Would you retype, word for word, the line with "Viewport: 664px width, 443px height." and each line after it to the end of the entries below, leaving the pictures out?

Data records
^^^^^^^^^^^^^^^^
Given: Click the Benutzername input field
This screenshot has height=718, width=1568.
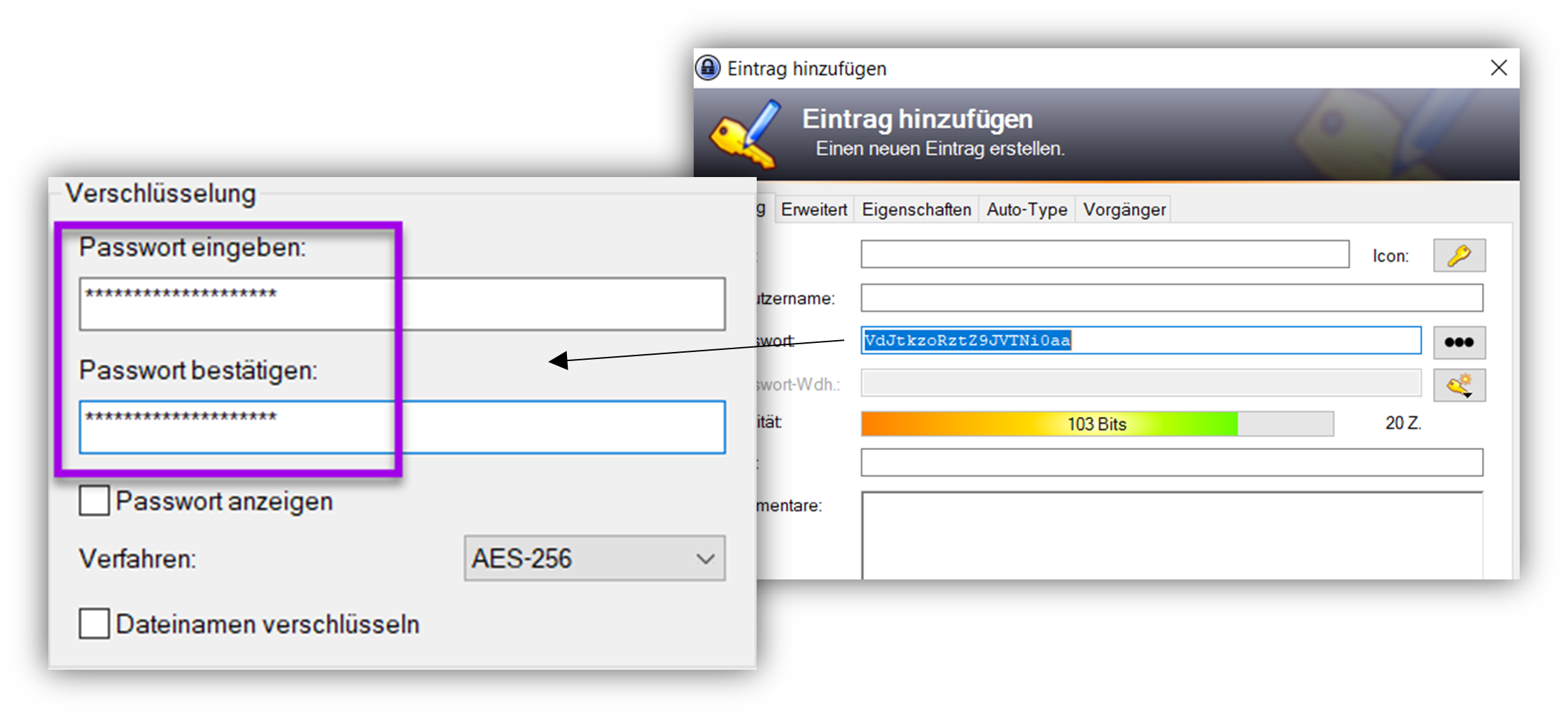Looking at the screenshot, I should (1171, 297).
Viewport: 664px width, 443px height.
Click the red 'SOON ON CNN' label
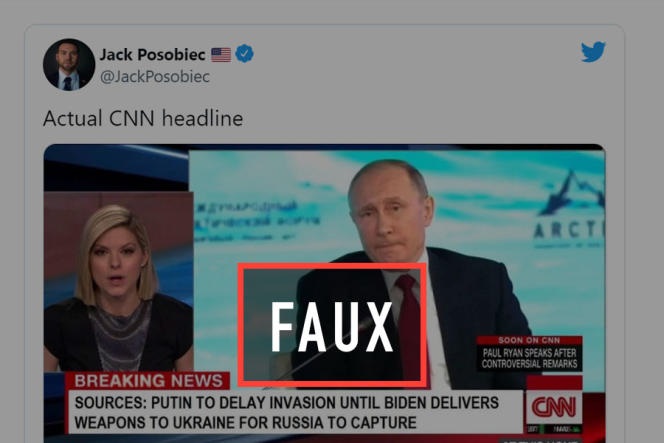529,341
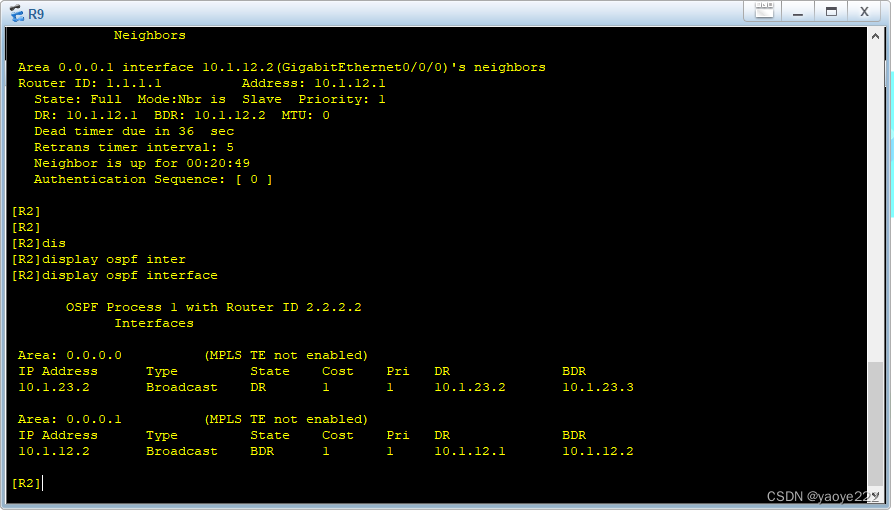The height and width of the screenshot is (514, 894).
Task: Click the R9 window title text
Action: point(36,14)
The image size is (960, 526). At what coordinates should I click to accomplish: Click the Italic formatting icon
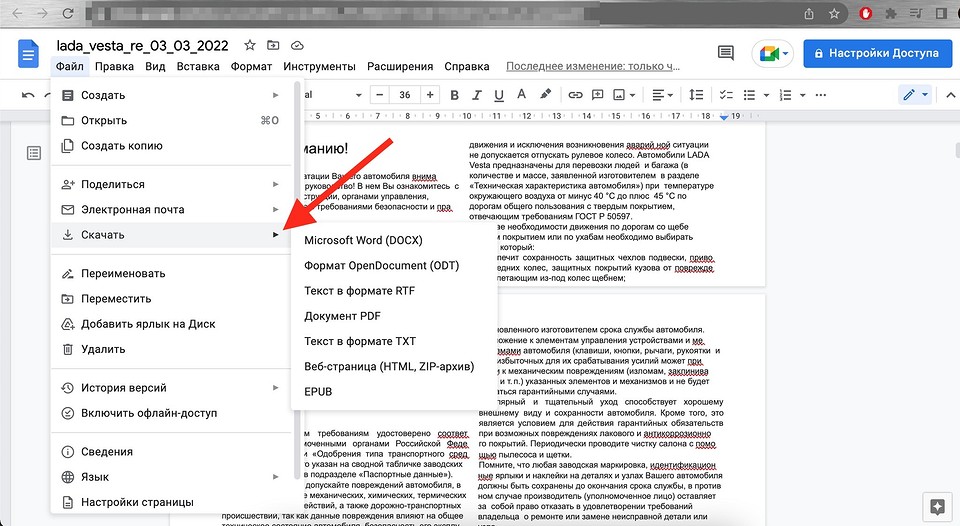tap(477, 95)
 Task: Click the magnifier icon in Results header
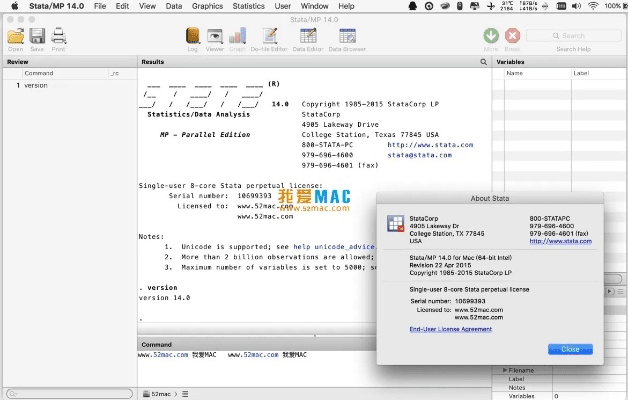483,62
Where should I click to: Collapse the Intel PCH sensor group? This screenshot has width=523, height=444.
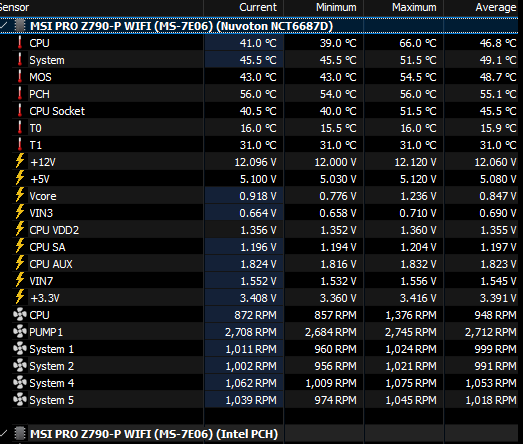click(4, 433)
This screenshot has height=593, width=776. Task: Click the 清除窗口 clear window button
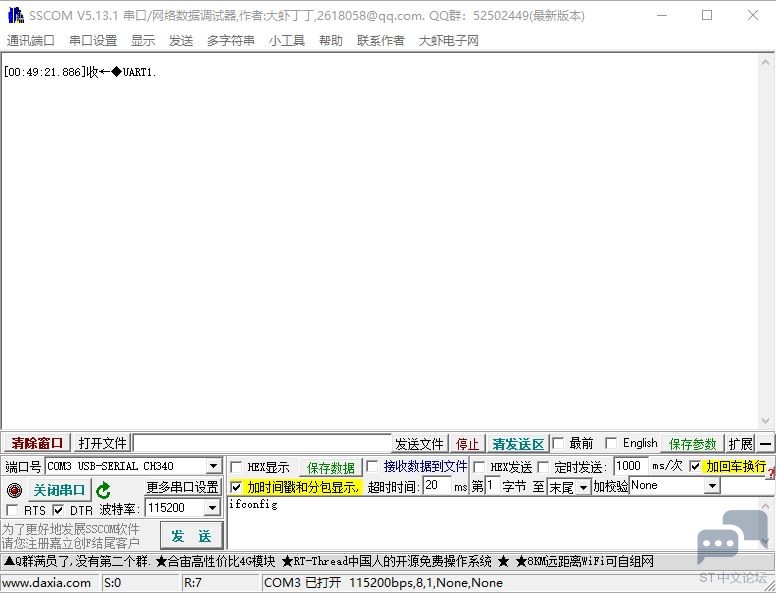(x=37, y=443)
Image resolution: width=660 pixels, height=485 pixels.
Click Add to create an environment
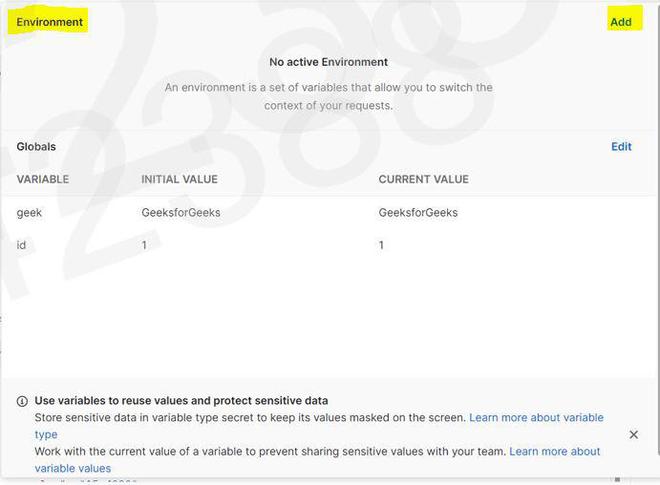[x=621, y=22]
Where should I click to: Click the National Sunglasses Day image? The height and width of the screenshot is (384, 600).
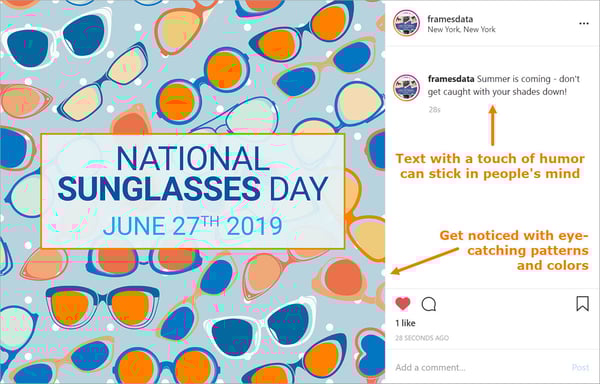pos(192,192)
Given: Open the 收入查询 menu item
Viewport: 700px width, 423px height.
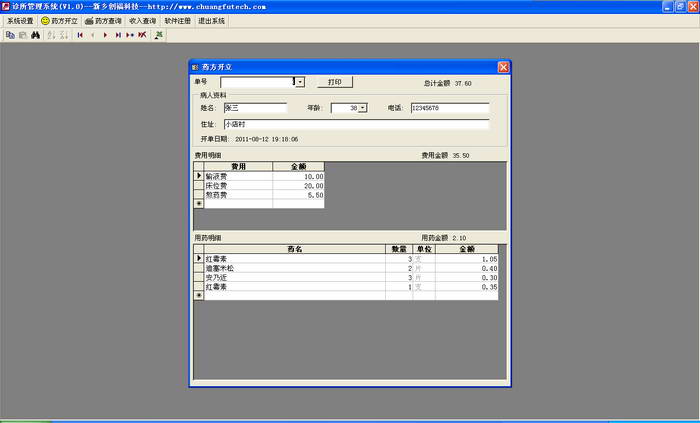Looking at the screenshot, I should click(x=142, y=20).
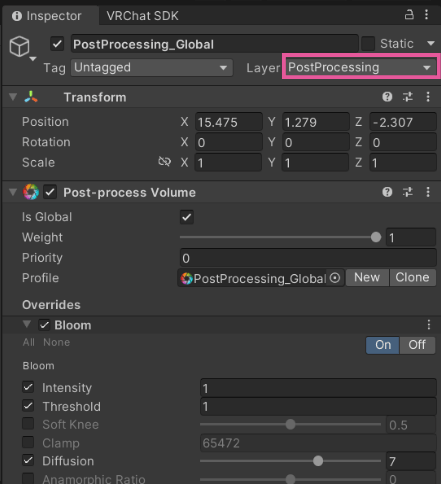This screenshot has width=444, height=487.
Task: Click the Clone profile button
Action: tap(412, 278)
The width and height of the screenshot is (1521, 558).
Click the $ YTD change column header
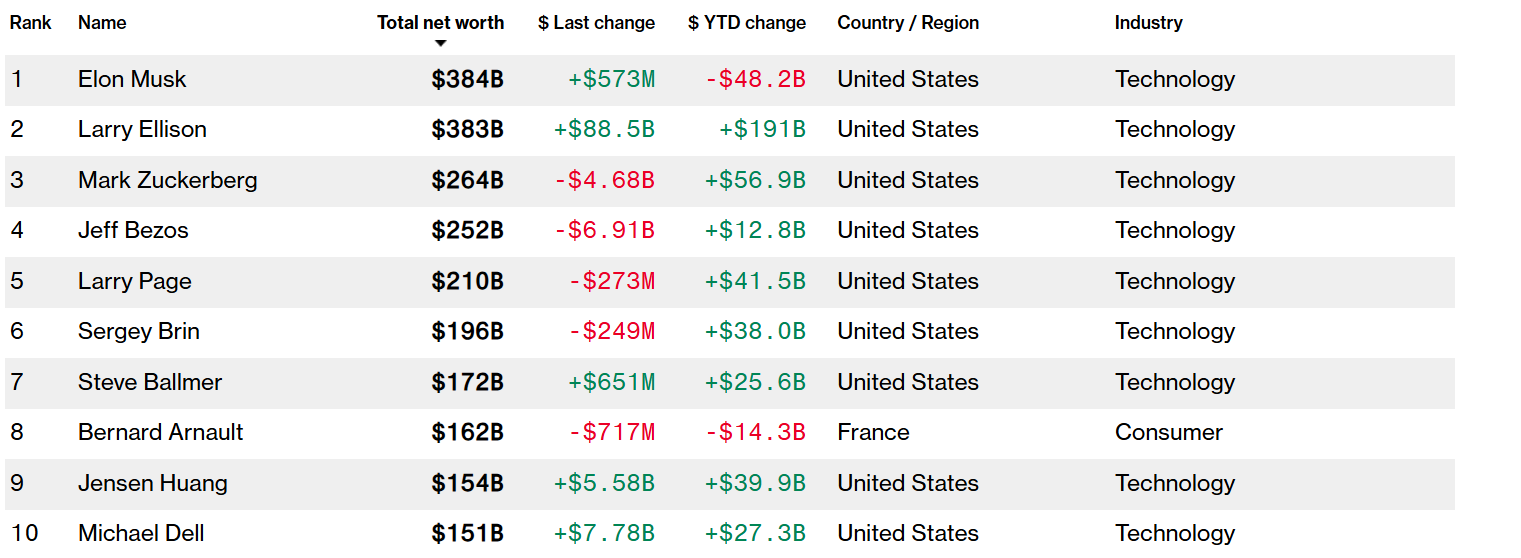coord(746,22)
^^^^^^^^^^^^^^^^
Result
Viewport: 664px width, 443px height.
Click the red 'SOON ON CNN' label
529,341
The height and width of the screenshot is (514, 894).
Task: Click the R9 window title text
Action: point(36,14)
The image size is (960, 526). At what coordinates should I click to accomplish: Click the Italic formatting icon
tap(477, 95)
 Task: Click the magnifier icon in Results header
483,62
Where should I click to: Collapse the Intel PCH sensor group? This screenshot has width=523, height=444.
click(4, 433)
This screenshot has height=593, width=776. Task: Click the 清除窗口 clear window button
(x=37, y=443)
Image resolution: width=660 pixels, height=485 pixels.
Click Add to create an environment
[x=621, y=22]
Where should I click to: Click the National Sunglasses Day image? The height and width of the screenshot is (384, 600).
pos(192,192)
Given: Open the 收入查询 menu item
Viewport: 700px width, 423px height.
Looking at the screenshot, I should click(x=142, y=20).
This screenshot has width=444, height=487.
Task: Click the Clone profile button
Action: tap(412, 278)
The width and height of the screenshot is (1521, 558).
Click the $ YTD change column header
coord(746,22)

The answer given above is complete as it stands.